▸ **DIRECTIONS FOR THIS TASK**
All that should come back is the lines of the data below from the one containing "698x522 pixels. At" to the one containing "Task: Open the All event filter dropdown", inclusive, exactly as they stand.

++++++++++++++++++++

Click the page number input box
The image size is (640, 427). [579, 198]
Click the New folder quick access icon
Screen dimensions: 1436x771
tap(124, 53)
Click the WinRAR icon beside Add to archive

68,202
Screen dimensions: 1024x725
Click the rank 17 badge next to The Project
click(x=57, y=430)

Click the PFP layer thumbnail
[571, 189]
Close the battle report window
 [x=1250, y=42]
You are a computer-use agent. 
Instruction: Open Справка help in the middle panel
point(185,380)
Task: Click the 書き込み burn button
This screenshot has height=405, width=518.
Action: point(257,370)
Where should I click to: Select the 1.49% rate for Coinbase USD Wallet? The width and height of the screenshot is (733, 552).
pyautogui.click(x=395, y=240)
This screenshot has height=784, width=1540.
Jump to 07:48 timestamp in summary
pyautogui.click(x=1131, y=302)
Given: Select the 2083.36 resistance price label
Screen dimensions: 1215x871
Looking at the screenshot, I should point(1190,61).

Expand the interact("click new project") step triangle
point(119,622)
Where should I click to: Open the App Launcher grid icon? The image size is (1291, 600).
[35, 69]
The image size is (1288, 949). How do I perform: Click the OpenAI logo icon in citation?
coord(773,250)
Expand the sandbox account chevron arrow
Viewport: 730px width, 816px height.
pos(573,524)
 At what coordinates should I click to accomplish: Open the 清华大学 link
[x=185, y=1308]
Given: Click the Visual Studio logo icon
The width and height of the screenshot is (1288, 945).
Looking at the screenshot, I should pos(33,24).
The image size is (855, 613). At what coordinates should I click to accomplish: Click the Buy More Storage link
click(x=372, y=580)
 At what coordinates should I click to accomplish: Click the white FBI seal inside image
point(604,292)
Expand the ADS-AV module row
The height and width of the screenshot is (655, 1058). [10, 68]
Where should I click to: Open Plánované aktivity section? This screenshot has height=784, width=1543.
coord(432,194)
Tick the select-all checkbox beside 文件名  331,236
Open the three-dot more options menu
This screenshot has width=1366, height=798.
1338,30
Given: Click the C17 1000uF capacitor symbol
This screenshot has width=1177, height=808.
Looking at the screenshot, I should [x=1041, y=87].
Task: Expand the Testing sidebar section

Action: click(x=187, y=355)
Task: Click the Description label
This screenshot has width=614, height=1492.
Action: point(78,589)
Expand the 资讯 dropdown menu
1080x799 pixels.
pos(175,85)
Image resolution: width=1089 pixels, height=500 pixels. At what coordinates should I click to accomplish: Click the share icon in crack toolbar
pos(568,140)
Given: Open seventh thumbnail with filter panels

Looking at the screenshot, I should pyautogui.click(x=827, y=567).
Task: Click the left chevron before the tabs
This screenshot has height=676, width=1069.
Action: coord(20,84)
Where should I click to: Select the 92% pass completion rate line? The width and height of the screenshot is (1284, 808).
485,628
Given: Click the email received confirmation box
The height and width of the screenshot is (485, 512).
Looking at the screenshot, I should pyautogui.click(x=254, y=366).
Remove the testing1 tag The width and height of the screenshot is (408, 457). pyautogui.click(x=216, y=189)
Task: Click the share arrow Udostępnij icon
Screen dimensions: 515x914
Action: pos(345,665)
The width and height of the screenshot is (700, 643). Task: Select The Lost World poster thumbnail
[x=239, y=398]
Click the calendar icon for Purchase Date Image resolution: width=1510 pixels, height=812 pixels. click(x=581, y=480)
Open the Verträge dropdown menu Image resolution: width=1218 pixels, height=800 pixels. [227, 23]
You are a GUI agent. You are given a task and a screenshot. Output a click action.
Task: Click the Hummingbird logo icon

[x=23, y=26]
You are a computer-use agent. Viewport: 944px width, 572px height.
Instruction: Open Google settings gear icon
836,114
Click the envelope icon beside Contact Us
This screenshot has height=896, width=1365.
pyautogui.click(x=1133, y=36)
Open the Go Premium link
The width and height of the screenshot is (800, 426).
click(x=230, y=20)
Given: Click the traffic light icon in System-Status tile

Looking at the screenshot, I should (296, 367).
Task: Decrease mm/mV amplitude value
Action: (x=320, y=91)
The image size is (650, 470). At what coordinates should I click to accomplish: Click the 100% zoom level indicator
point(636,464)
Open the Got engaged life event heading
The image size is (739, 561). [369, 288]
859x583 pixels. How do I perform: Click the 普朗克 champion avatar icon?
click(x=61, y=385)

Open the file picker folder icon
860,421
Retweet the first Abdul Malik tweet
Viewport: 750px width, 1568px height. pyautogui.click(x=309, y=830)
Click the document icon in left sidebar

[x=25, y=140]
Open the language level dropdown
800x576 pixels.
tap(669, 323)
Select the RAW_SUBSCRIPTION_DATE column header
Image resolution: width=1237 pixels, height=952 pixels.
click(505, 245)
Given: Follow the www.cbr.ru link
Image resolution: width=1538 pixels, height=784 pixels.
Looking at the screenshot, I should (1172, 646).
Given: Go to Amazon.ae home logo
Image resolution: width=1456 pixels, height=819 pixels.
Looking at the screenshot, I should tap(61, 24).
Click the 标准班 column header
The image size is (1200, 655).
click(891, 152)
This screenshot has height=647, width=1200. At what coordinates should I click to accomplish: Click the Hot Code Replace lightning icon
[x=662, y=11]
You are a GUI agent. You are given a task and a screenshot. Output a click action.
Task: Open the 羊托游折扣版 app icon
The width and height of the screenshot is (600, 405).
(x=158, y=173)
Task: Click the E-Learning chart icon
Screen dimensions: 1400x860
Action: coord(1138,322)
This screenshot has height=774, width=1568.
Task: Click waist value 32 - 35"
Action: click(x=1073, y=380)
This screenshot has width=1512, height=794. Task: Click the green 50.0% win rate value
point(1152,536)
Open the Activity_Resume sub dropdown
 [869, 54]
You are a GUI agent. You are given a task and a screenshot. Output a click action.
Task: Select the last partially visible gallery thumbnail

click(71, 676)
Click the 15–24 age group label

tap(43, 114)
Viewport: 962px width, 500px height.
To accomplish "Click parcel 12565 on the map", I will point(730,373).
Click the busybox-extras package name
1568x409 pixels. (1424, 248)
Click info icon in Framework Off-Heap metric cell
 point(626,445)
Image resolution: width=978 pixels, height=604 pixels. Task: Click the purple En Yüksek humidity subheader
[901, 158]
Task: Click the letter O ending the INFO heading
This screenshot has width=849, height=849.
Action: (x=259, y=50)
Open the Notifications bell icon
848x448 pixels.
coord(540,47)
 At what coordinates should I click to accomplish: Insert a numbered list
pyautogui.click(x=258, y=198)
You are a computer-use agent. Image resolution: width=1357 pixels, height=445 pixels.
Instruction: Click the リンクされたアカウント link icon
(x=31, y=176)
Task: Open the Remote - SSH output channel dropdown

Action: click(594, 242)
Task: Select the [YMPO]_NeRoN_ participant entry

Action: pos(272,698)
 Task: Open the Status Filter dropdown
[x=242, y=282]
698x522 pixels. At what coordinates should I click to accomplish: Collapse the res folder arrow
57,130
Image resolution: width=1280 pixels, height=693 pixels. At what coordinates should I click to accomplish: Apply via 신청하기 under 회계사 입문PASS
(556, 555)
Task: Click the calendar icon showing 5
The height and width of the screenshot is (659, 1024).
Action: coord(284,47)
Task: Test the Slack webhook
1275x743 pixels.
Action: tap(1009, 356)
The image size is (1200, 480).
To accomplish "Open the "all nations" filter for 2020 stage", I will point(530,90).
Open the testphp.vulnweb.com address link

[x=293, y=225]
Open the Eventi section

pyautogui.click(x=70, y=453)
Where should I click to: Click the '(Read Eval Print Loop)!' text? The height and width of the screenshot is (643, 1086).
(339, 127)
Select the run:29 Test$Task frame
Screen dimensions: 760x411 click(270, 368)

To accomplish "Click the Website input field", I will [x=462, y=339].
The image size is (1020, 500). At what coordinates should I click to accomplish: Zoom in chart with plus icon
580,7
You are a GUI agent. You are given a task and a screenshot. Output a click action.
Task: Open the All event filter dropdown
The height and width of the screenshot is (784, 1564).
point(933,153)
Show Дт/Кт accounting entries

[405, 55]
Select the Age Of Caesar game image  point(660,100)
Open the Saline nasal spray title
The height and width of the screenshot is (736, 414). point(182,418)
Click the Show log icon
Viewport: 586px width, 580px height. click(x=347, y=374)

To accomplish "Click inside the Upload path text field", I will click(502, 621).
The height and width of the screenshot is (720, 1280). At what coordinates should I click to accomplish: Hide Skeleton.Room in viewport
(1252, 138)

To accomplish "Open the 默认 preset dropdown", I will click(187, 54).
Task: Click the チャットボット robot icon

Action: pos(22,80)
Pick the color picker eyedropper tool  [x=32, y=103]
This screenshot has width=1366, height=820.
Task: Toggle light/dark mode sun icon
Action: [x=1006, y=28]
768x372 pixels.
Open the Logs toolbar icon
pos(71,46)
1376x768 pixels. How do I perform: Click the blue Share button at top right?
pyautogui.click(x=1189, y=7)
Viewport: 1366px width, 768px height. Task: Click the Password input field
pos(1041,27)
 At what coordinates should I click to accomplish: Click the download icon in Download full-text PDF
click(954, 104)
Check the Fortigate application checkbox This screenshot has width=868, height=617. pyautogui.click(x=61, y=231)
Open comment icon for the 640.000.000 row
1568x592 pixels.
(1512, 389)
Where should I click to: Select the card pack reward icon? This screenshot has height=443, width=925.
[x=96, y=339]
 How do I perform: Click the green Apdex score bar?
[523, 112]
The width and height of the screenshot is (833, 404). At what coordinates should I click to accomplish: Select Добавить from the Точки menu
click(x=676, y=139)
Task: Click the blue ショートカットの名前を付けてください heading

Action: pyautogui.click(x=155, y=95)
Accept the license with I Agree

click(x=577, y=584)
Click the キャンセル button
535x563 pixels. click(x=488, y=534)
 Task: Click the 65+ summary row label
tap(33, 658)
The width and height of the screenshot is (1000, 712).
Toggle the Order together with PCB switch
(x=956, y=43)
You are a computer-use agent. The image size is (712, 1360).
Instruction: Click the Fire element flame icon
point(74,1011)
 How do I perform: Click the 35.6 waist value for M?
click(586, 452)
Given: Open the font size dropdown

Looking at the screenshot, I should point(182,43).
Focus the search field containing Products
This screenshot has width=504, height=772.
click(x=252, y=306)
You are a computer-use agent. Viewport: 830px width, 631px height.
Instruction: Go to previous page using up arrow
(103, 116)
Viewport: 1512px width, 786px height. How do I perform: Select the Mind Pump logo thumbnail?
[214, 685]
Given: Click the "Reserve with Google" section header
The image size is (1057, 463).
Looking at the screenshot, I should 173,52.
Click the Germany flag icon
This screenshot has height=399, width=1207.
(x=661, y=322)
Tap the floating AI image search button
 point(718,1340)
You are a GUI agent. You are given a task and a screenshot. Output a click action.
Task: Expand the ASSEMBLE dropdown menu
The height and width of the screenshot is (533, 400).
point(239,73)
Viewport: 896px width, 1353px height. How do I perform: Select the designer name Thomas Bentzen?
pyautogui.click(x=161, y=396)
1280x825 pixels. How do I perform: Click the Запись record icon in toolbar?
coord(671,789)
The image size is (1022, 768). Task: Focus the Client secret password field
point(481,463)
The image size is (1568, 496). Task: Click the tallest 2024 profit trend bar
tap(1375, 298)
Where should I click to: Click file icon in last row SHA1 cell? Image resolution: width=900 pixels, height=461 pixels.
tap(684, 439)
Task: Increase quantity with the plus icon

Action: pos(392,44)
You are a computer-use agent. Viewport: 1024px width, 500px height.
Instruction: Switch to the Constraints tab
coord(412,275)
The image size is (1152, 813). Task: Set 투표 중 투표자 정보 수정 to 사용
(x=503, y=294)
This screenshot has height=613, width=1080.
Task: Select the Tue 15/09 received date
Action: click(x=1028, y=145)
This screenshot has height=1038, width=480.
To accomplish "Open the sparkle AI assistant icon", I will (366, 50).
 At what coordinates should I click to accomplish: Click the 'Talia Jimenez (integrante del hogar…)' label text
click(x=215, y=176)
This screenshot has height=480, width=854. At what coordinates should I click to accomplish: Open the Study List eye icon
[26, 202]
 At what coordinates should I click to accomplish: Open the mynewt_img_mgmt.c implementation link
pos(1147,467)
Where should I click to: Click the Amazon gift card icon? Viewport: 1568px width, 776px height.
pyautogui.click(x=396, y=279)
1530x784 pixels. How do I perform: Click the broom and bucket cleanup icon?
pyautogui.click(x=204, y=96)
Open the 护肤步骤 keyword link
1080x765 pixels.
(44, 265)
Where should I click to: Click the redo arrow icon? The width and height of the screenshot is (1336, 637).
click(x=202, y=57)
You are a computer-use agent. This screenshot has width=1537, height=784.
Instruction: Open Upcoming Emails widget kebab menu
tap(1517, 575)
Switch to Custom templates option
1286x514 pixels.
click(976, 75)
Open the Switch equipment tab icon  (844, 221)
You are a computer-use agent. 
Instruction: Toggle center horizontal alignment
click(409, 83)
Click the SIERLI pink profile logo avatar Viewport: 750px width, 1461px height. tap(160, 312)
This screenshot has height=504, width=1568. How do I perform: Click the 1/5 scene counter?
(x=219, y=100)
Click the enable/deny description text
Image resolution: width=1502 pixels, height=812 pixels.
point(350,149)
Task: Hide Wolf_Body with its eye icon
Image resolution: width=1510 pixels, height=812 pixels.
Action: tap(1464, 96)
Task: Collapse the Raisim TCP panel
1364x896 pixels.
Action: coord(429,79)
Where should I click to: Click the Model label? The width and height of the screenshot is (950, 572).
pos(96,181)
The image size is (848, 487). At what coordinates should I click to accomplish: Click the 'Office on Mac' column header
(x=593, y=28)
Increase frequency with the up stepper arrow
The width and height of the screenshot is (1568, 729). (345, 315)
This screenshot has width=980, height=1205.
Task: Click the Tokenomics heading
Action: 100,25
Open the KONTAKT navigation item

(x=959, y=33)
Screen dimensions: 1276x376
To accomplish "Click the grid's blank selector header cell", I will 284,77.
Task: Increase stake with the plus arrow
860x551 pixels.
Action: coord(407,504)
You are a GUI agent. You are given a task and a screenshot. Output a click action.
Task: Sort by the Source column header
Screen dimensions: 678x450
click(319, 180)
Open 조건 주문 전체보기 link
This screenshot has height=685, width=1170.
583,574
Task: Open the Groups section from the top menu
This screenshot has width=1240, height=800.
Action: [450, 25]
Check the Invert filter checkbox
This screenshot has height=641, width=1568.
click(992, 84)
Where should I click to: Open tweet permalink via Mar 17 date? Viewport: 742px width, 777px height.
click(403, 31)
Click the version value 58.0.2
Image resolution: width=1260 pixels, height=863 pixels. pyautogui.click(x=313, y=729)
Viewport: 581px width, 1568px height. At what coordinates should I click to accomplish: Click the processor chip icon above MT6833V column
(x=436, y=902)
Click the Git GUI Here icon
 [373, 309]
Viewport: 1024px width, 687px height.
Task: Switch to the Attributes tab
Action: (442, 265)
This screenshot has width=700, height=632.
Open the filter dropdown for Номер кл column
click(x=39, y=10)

++++++++++++++++++++

▸ **ANSWER AREA**
698x522 pixels. At what coordinates should I click to accomplish: Collapse the res folder arrow
57,130
Image resolution: width=1280 pixels, height=693 pixels. At what coordinates should I click to accomplish: Apply via 신청하기 under 회계사 입문PASS
(556, 555)
Task: Click the calendar icon showing 5
The height and width of the screenshot is (659, 1024).
Action: coord(284,47)
Task: Test the Slack webhook
1275x743 pixels.
Action: tap(1009, 356)
The image size is (1200, 480).
To accomplish "Open the "all nations" filter for 2020 stage", I will point(530,90).
Open the testphp.vulnweb.com address link

[x=293, y=225]
Open the Eventi section

pyautogui.click(x=70, y=453)
Where should I click to: Click the '(Read Eval Print Loop)!' text? The height and width of the screenshot is (643, 1086).
(339, 127)
Select the run:29 Test$Task frame
Screen dimensions: 760x411 click(270, 368)

To accomplish "Click the Website input field", I will [x=462, y=339].
The image size is (1020, 500). At what coordinates should I click to accomplish: Zoom in chart with plus icon
580,7
You are a GUI agent. You are given a task and a screenshot. Output a click action.
Task: Open the All event filter dropdown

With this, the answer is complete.